I was thinking how rare it was to experience a moment of peace and quiet in Dawson, when a mangy dog, nothing more than skin and bones and huge brown eyes, darted out from behind a shack, setting up quite the racket as it attempted to squeeze under the floorboards of someone’s house in pursuit of the rabbit.

  When I got home, everyone was still in bed. I stoked the stove and put the kettle on the hob. There would be no sleep for me for a while yet.

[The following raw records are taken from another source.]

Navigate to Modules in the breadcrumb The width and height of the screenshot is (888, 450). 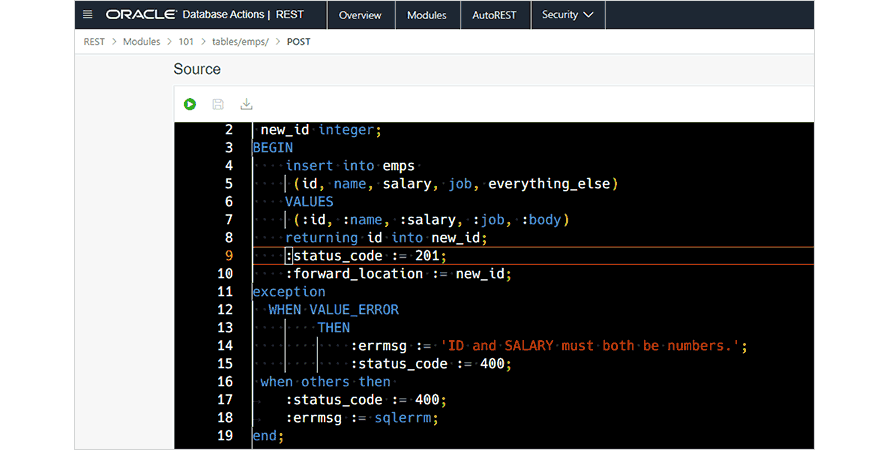pos(140,41)
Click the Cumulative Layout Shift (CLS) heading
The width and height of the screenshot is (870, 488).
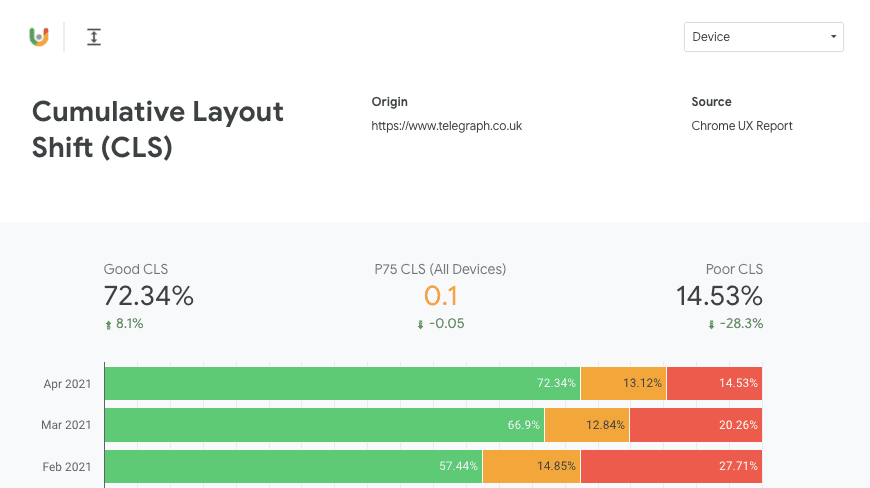coord(158,129)
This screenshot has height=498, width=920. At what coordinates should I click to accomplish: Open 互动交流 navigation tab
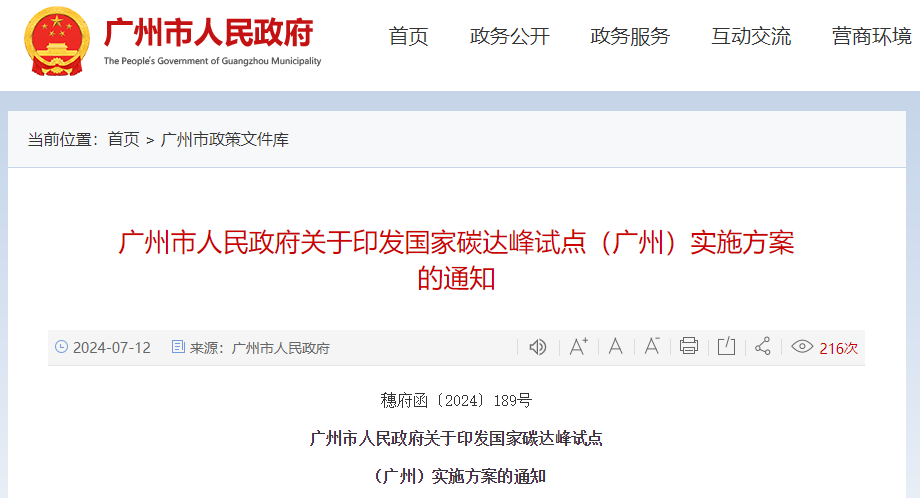[x=751, y=36]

  “Ma, you’re back.” Angus stumbled into the kitchen. His blond hair stood on end, and he rubbed sleep out of his eyes. He looked five years old, except that the hem of his nightshirt almost reached his knees, and the sleeves had crawled up towards his bony elbows. I made a mental note to purchase some flannel and ask Mrs. Mann to sew him a new garment.

  “Do you want tea?” I asked. “No.” He pulled up a chair and fell into it. “Where have you been? Mr. Walker came by after closing to say you’d be late. He looked real worried, but he wouldn’t say what was going on.”

  “He looked very worried,” I corrected my son’s grammar automatically.

  “That’s what I said.”

  “Never mind. Do you want something to eat?”

  His eyes narrowed in suspicion. “Are you going to cook breakfast?”

  “I can toss a bit of bacon into the pan without burning it too dreadfully.”

  “Yes, please. What happened?”

  “The police arrested Miss Davidson for the murder of Jack Ireland.”

  Angus nodded and said nothing. The significance of which didn’t go unnoticed.

  “You don’t seem too surprised, dear.”

  “Miss Davidson had reason to do it.” Angus pulled a loose thread from his sleeve.

  “What do you mean she had reason to do it? What do you know about all of this?”

  Guilt descended on my son’s head like a swarm of what the Canadians call no-see-ums: horrid little bugs that are invisible unless they gather in a multitude. “Nothing.” His voice squeaked.